Challenge 1 » What four elements of the 2003-2004 grand list does the article on Newtown's civic wealth say have each increased?

================

Of Newtown’s Civic Wealth

By John Voket

Standing in the snug vestibule between the tax collector’s office and the assessor’s office is like standing between two different worlds. Depending on whether you reach left or right, you are at the same time an arm’s length from the most pressing evidence that Newtown is a community either relishing the fruits of financial well-being or skating on thin fiscal ice.

While Assessor Tom DeNoto recently told The Bee that each of the four elements of the 2003-2004 grand list — personal property, auto, real estate, and business — have individually increased, Tax Collector Carol Mahoney is in the process of reviewing about 50 active tax delinquencies approaching $1.5 million.

More than one-third of that million-and-a-half-dollars in outstanding taxes is owed by fewer than a dozen commercial property owners. The rest of the burden is resting on the shoulders of about 40 local homeowners who each owe an average of around $8,200.

Perhaps $1.5 million in delinquencies seems miniscule in respect to a town proposing an estimated $80 million 2005 budget and boasting a nearly $3 billion grand list. But Ms Mahoney will doggedly pursue every dollar for 18–24 months before selling outstanding tax liens for 100 cents on the dollar to a private company that will take over the responsibility of collecting the debts, earning a profit on interest and finance charges accrued until payoff.

In many cases, Ms Mahoney said she is aware of a hardship that is keeping the taxpayers from meeting their municipal obligations. While the tax office released a list of current outstanding tax delinquents for publication, the tax collector explained that the current delinquency list might reflect drastically different information by the end of the current fiscal year.

“A lot of these are people who have lost a job, maybe two jobs, in their household,” she said Wednesday. “We are working with a number of people who are arranging to make payments for what they can afford, and others have just started working again, so we know their checks will be coming soon.”

Ms Mahoney’s office typically maintains better than a 98 percent collection rate on taxes, and based on the data coming through the assessor’s office, her modest staff of four besides herself will remain very busy for some time just keeping up with all the timely payments coming through the door.

================

Challenge 2 » In the listing below, reproduce the part that opens with the line containing "This screenshot has height=416, width=600." and closes with the line containing "Action: (108, 162)", both lines included. Leave out any pictures.

Working data »
================

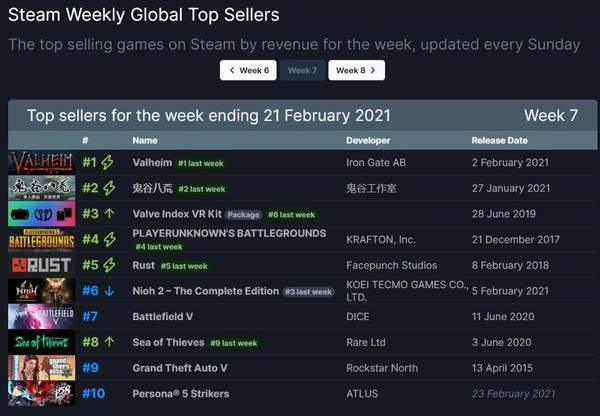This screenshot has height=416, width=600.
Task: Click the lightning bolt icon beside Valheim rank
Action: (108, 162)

================

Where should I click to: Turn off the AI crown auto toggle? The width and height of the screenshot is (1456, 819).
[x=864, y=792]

================

Full solution 1 » personal property, auto, real estate, and business

Full solution 2 »
This screenshot has height=416, width=600.
Task: Click the lightning bolt icon beside Valheim rank
Action: (108, 162)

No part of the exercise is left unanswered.